# Train Show finds



## drumz (Jan 10, 2008)

This was my first Train Show, and bought a few slots(Tyco HP7). The Trans-Am is a light chassis. The bulb blew out when I tested it. And, I just love the truck, and I don't know anything about it. Thanks


----------



## ParkRNDL (Mar 20, 2002)

Nice score. I don't have much luck at the train shows around here, but I haven't stopped trying...

--rick


----------



## WesJY (Mar 4, 2004)

Nice Find!!! :thumbsup:

Wes


----------



## rdm95 (May 8, 2008)

That truck has always been one of my favs..all variations of it are equally cool! Hard to find that style with a good Chevy emblem windshield sticker. Did you get them for a good price? Those train guys like to over-price their slots..lol


----------



## drumz (Jan 10, 2008)

14 bucks for the pair. 

I also passed on a couple of package deals...AFX w/track and multiple cars, and parts, but to me it wasn't worth it for the one car in each deal, that I wanted(RoadRunner Stocker Petty colors, and the red Porsche 510K)


----------



## Dslot (Sep 2, 2007)

Wow. Cool picture. As a former adventure-gaming-industry employee, I especially like the mechanic wizard dramatically casting a _*Dispel Darkness*_ spell to fix the headlights. 

Nice find Drumz. 

I see several train shows a year. In Texas, slot equipment is not too common at train shows, but I've had occasional good finds.

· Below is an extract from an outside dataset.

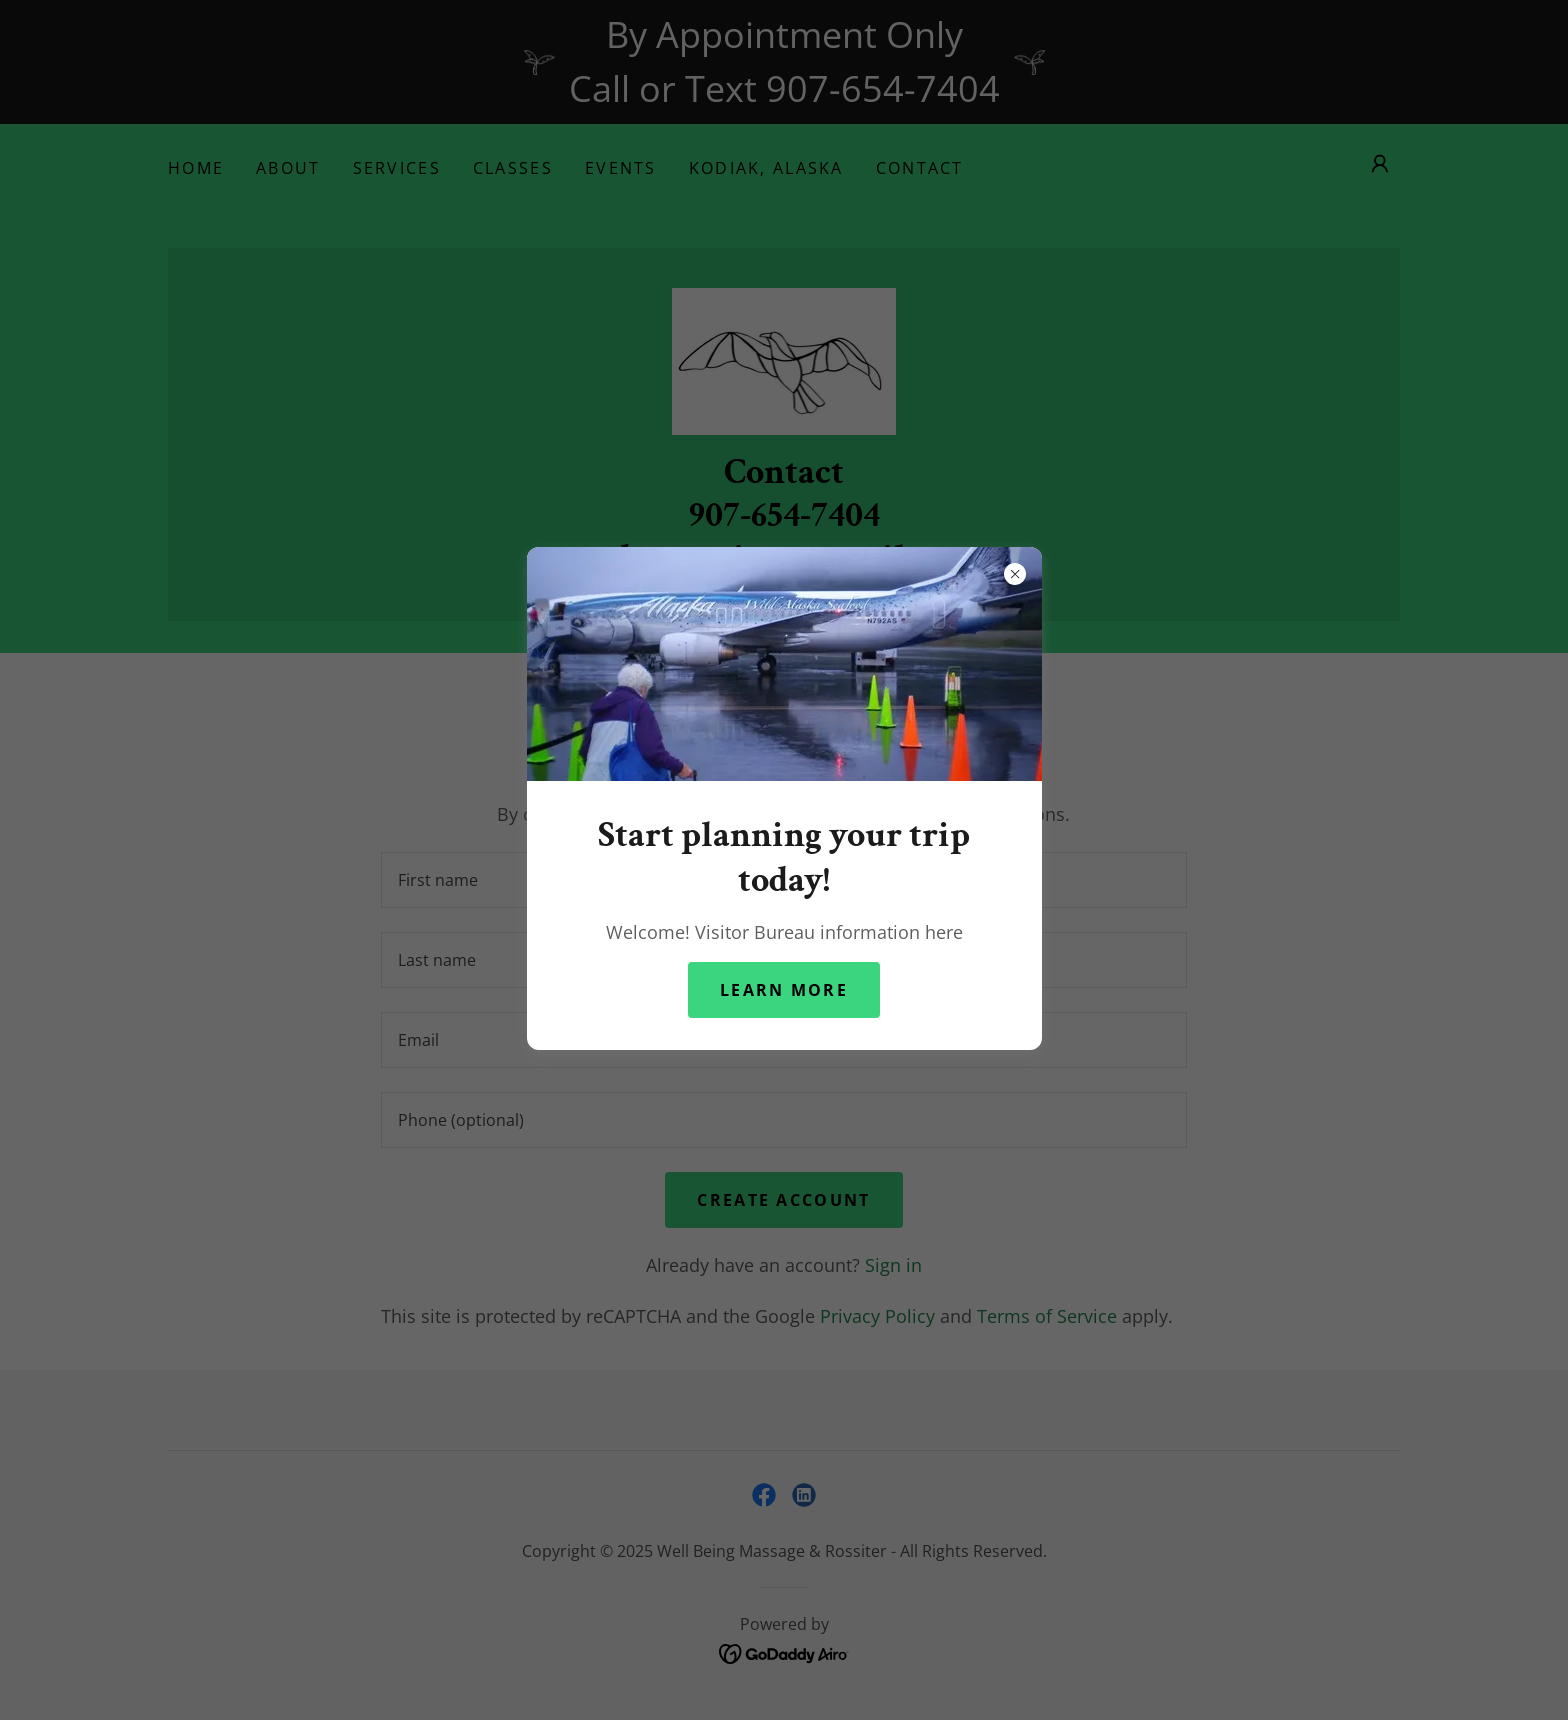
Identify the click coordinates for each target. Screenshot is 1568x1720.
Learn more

$20. Both chassis work. Extra contents.

To have a chance, you should plan to be in line when the doors open on the first day and you should ask at any likely-looking booth. I got the US-1 set when a customer heard me ask a dealer if he had any slotcar stuff (he didn't), and mentioned he'd seen a truck set in the next room next to the windows. I found another lot when I asked a dealer, and he said,"No, but the guy at the next table has some. Ask to see it, because it's behind the table in a box."

-- D


----------



## plymouth71 (Dec 14, 2009)

The second last train show I went to, I got these, I mean my cute little boy, got these for me, err us, for free:


----------



## torredcuda (Feb 1, 2004)

Since there are no slot car shows in these parts I go to the toy and train shows usually find something.As I`m also going to run the train thru my town section I`ll pick up at least something train related if I don`t find any slots or diecast.


----------